## Görev 1
Sayfa alıntısında "Cem TOP SPOR" ile başlayan yerden "bir oyun değil." ile biten yere kadar her şeyi aynen kopyala.
## Görev 2
Aşağıdaki üç ifadenin sayfa alıntısına uyup uymadığını evet ya da hayır ile belirt. Her cevabın yanına alıntıdaki belirleyici sözleri tırnak içinde ekle.
(a) Mustafa Denizli, Beşiktaş'taki ilk maçına Gençlerbirliği karşısında çıktı.
(b) "Hat-trick" kavramı Fransa'ya dayanıyor.
(c) 3-0'dan sonra Beşiktaş'ın dizilişi 4-4-2'ye döndü.
## Görev 3
Sayfa alıntısına göre aşağıdaki soruları kısaca cevapla.
(a) Beşiktaş maçın ilk kaç dakikasını fırtına gibi geçirdi?
(b) Dörtlünün arkasındaki süpürücü kimdi?
(c) "Hat-trick" önceleri neyin adıydı?

Denizli'den ”hat-trick”

Cem TOP SPOR ANALİZ cem.top@dunya.com

Ertuğrul Sağlam'ın görevi bırakmasından sonra Beşiktaş'ın teknik direktörü olan Mustafa Denizli galayı Ankara deplasmanında Gençlerbirliği maçıyla yaptı. Maç öncesi Denizli'nin takımı yeniden kurgulayacağına dair kuvvetli duyumlar alıyorduk ama Ankara'da sahaya çıkan Beşiktaş, bizde bile ilgi ve merak uyandırdı. Takdir edersiniz ki, "kurgulamak" ile "kurcalamak" birbirinden çok farklı iki eylem. Kadrolar açıklandığında; homurdananlar Mustafa Denizli'nin iyi giden takımı kurcaladığını, "hele bir izleyelim bakalım" düşüncesinde olanlar hocanın Beşiktaş'ı kurguladığını düşünüyorlardı. Sonunda görüldü ki, futbol "Kurcalama bozarsın!" basit mantığıyla çözümlenebilecek bir oyun değil.

"Hat-trick" kavramı temel olarak İngiltere'ye ve 1800'lü yılların ikinci yarısına dayanıyor. Önceleri devrin sihirbazlarının şapkadan tavşan çıkartarak yaptıkları numaraların adıydı hat-trick. Bu terimin kriket ve futbola sirayet etmesi ise daha sonra gerçekleşti.

Gençlerbirliği önünde Mustafa Denizli'nin şapkasından 3-4-3 dizilişini çıkardığını gördük, maç bitiminde ise tabelada Beşiktaş'ın üç golünü. 62'den tavşan yapıldığını biliyorduk da 3-4-3'ten yapılanını ilk kez görme fırsatı bulduk. Sakın ola, Denizli'ye "sihirbaz" yakıştırması yaptığım zannedilmesin. Bu illüzyonla ilk 13 dakikayı fırtına gibi geçiren Beşiktaş, 3-0 öne geçtikten sonra maçı rölantiye aldı, sıkmadan oynadı. "Buna da şükür" diyen Beşiktaşlılar'ı duyar gibiyim. Ertuğrul Sağlam döneminde çoğunlukla 1-0'dan sonra düşülen "skoru koruma" tuzağına bu kez düşülmemesi gerçekten güzel. Aksi halde maçın 1-1 bitmesi işte bile değildi. Zaten geçmiş dönemde Beşiktaş'ın bir türlü çözülemeyen tek farklı galibiyet serilerinin altında yatan sebeplerden biri de bu değil miydi? Başlama düdüğüyle birlikte 3-4-3 olan diziliş 3-0'lık skordan sonra 5-4-1'e dönüverdi. Bu da maçı izleyenler arasında "Beşiktaş ne oynuyor, nasıl oynuyor?" sorularının sorulmasına yol açtı. Kanatlardaki İbrahim Üzülmez ve Serdar Kurtuluş'un bek mevkilerini doldurmalarıyla Serdar-Toraman-Zapotocny-Üzülmez dörtlüsü oluştu ama bu dörtlünün arkasındaki süpürücü Sivok'la sistem düpedüz catenaccio (katenaçyo) olmuştu. Zaten bahsettiğim sorular da bu aşamadan sonra kafaları kurcalamaya başladı.

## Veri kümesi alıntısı

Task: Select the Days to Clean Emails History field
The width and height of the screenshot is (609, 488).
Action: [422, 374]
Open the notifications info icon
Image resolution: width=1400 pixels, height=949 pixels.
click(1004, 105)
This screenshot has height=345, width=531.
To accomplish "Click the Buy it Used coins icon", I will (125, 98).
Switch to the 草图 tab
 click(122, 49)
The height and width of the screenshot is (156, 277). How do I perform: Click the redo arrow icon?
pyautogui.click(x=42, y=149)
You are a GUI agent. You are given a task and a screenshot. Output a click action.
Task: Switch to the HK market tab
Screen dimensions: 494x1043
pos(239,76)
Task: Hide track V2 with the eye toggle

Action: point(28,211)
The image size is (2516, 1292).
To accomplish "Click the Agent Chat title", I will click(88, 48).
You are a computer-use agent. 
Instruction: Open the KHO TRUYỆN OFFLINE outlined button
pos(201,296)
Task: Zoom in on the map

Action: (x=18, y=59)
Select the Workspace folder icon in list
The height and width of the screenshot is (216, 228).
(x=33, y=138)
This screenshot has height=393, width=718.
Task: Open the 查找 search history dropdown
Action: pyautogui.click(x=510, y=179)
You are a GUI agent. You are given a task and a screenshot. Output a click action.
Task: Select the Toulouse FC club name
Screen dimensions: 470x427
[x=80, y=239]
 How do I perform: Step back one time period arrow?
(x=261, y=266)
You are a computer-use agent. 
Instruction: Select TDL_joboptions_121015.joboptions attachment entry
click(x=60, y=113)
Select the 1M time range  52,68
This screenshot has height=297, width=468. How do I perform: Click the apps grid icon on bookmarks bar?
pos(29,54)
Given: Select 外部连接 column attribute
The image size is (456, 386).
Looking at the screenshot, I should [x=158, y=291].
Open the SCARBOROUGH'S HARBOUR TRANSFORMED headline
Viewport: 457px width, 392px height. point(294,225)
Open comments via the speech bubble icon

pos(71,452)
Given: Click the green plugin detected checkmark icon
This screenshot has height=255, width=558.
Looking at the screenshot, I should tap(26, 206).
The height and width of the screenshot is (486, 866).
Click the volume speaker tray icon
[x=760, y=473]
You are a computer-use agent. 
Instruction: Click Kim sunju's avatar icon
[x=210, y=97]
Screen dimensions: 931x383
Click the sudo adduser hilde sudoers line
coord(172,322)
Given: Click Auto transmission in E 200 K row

## Görev çıktısı 1
Cem TOP SPOR ANALİZ cem.top@dunya.com

Ertuğrul Sağlam'ın görevi bırakmasından sonra Beşiktaş'ın teknik direktörü olan Mustafa Denizli galayı Ankara deplasmanında Gençlerbirliği maçıyla yaptı. Maç öncesi Denizli'nin takımı yeniden kurgulayacağına dair kuvvetli duyumlar alıyorduk ama Ankara'da sahaya çıkan Beşiktaş, bizde bile ilgi ve merak uyandırdı. Takdir edersiniz ki, "kurgulamak" ile "kurcalamak" birbirinden çok farklı iki eylem. Kadrolar açıklandığında; homurdananlar Mustafa Denizli'nin iyi giden takımı kurcaladığını, "hele bir izleyelim bakalım" düşüncesinde olanlar hocanın Beşiktaş'ı kurguladığını düşünüyorlardı. Sonunda görüldü ki, futbol "Kurcalama bozarsın!" basit mantığıyla çözümlenebilecek bir oyun değil.

## Görev çıktısı 2
(a) Evet: "galayı Ankara deplasmanında Gençlerbirliği maçıyla yaptı"
(b) Hayır: "temel olarak İngiltere'ye ve 1800'lü yılların ikinci yarısına dayanıyor"
(c) Hayır: "3-0'lık skordan sonra 5-4-1'e dönüverdi"

## Görev çıktısı 3
(a) İlk 13 dakikayı.
(b) Sivok.
(c) Devrin sihirbazlarının şapkadan tavşan çıkartarak yaptıkları numaraların adıydı.